We took a fresh look at the planning capabilities of both SOTA LLMs, and examined the performance of OpenAI’s new o1 models on PlanBench. Over time, LLMs have improved their performance on vanilla Blocksworld–with the best performing model, LlaMA 3.1 405B, reaching 62.5% accuracy. However, their dismal performance on the obfuscated ("Mystery") versions of the same domain betrays their essentially approximate retrieval nature.

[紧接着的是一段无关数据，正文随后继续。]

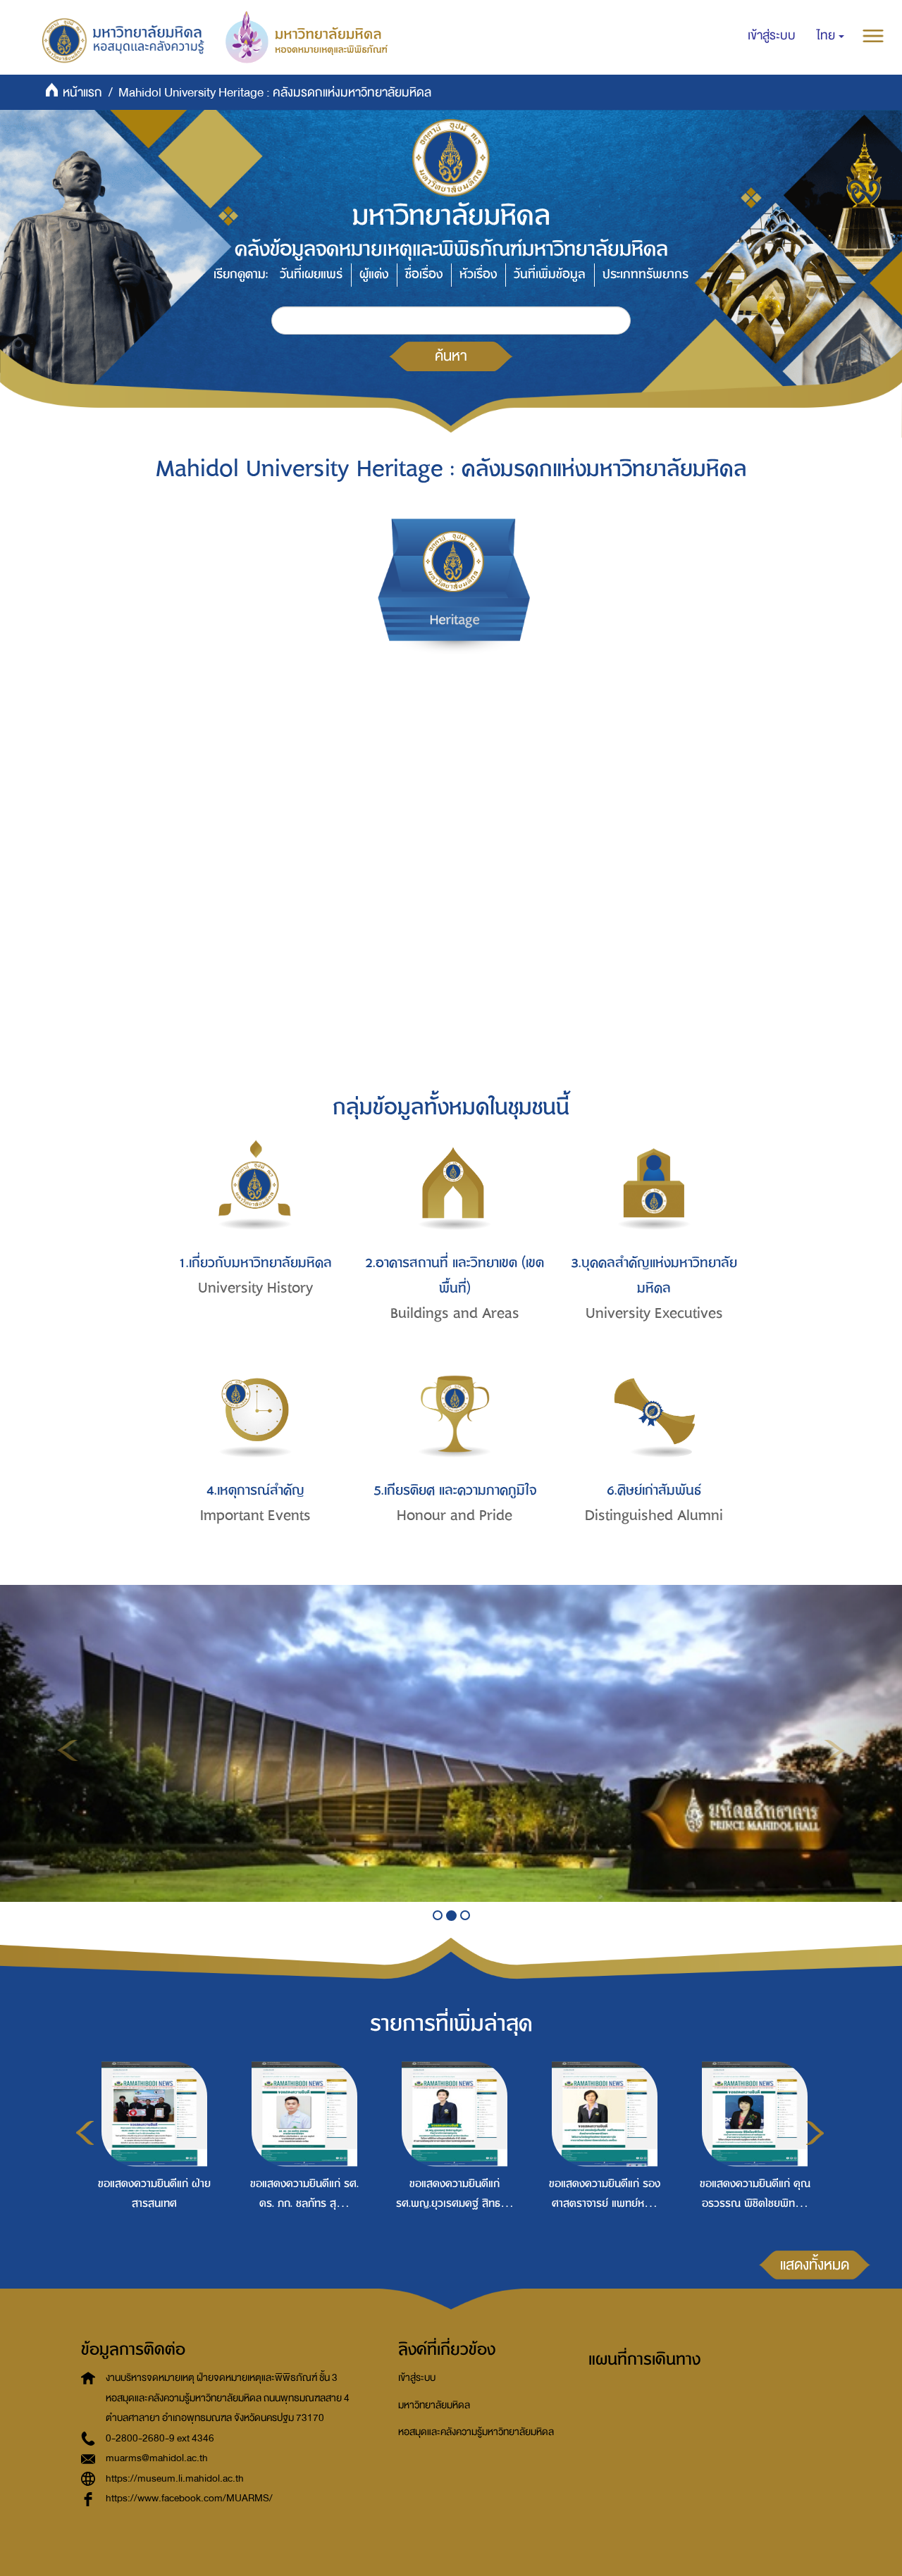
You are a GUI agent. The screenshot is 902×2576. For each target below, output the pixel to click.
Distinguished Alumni (654, 1515)
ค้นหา (451, 355)
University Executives (654, 1313)
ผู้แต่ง (373, 274)
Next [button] (815, 2133)
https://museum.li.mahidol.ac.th (175, 2478)
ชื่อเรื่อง (424, 274)
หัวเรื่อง (478, 274)
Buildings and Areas (454, 1313)
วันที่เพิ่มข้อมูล (550, 274)
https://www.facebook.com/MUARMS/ (189, 2498)
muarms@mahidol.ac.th (157, 2458)
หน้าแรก (82, 93)
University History (255, 1288)
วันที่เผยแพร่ (311, 274)
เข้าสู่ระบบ (416, 2378)
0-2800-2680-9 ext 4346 (160, 2438)
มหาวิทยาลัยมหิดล (434, 2405)
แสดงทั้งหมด (814, 2264)
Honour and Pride (454, 1515)
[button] (830, 36)
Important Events (255, 1515)
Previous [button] (85, 2133)
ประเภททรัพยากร (645, 274)
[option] (151, 2162)
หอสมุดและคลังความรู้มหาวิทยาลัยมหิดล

In contrast, the new o1 models, which we call LRMs (Large Reasoning Models)–in keeping with OpenAI’s own characterizations–not only nearly saturates the original small instance Blockworld test set, but shows the first bit of progress on obfuscated versions. Encouraged by this, we have also evaluated o1’s performance on longer problems and unsolvable instances, and found that these accuracy gains are not general or robust. We also discussed the critical accuracy/efficiency tradeoffs that are brought up by the fact that o1 that uses (and charges for) significant inference-time compute, as well as how it compares to other LLM-based approaches (such as LLM-Modulo [10]) and dedicated solvers. We hope this research note gives a good snapshot of the planning capabilities of LLMs and LRMs as well as useful suggestions for realistically evaluating them.

我们重新审视了SOTA LLMs的规划能力，并考察了OpenAI的新o1模型在PlanBench上的表现。随着时间推移，LLMs在普通Blocksworld上的表现有所提升，表现最佳的模型LLaMA 3.1 405B达到了62.5%的准确率。然而，它们在相同领域的混淆版本（“神秘”版本）上的糟糕表现揭示了它们本质上是近似检索的特性。相比之下，我们称之为LRMs（大型推理模型）的新o1模型——与OpenAI的自身描述一致——不仅几乎饱和了原始的小实例Blockworld测试集，还在混淆版本上显示出了一些进展。在此鼓励下，我们还评估了o1在更长问题和无法解决实例上的表现，发现这些准确率的提升并不普遍或稳健。我们还讨论了由于o1使用（并收取费用的）显著推理时计算能力而引发的关键准确性/效率权衡，以及它与其他基于LLM的方法（如LLM-Modulo）和专用求解器的比较。我们希望这份研究笔记能够清晰展现LLMs和LRMs的规划能力，并提供现实评估它们的有用建议。